■ DATA SUPPLIED ■
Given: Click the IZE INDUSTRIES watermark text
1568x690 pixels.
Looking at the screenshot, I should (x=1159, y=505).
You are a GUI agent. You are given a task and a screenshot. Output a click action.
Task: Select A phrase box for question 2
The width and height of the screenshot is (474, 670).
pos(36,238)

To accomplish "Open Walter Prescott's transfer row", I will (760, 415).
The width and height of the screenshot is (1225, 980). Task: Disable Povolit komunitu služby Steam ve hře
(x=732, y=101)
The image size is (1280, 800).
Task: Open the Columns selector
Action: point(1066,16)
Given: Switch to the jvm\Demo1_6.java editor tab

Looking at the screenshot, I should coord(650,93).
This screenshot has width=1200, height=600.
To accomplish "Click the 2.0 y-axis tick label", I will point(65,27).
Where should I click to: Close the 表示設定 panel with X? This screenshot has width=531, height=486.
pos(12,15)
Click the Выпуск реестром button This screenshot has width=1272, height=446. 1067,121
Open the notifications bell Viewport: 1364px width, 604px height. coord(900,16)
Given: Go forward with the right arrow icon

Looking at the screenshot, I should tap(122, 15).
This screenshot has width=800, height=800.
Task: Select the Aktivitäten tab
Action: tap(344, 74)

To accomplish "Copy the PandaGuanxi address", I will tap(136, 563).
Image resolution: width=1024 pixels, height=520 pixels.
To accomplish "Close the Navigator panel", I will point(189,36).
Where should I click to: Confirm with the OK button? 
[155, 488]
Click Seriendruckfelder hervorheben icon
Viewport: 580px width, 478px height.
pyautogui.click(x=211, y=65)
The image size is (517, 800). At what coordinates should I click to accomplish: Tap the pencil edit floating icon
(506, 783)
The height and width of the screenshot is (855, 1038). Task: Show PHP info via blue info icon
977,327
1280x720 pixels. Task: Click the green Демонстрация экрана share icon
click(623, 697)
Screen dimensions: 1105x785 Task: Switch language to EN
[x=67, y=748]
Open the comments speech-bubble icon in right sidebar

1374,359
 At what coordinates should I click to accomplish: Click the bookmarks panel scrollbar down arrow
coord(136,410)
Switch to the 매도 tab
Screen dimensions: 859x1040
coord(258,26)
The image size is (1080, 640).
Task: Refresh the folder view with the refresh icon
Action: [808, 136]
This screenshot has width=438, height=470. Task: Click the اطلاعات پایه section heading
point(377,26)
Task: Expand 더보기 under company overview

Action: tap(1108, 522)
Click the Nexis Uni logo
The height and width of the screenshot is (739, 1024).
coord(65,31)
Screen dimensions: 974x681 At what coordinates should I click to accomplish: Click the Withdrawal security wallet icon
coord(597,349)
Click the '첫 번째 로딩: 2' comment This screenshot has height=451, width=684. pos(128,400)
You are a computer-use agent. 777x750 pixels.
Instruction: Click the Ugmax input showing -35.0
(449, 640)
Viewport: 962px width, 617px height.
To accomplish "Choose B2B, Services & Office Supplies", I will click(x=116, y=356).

■ WHAT THE EXERCISE ASKS ■
Copy all lines of the material above where the string "agent" occurs.

■ ANSWER SECTION ■
You are a GUI agent. You are given a task and a screenshot. Output a click action.
You are a computer-use agent. 777x750 pixels.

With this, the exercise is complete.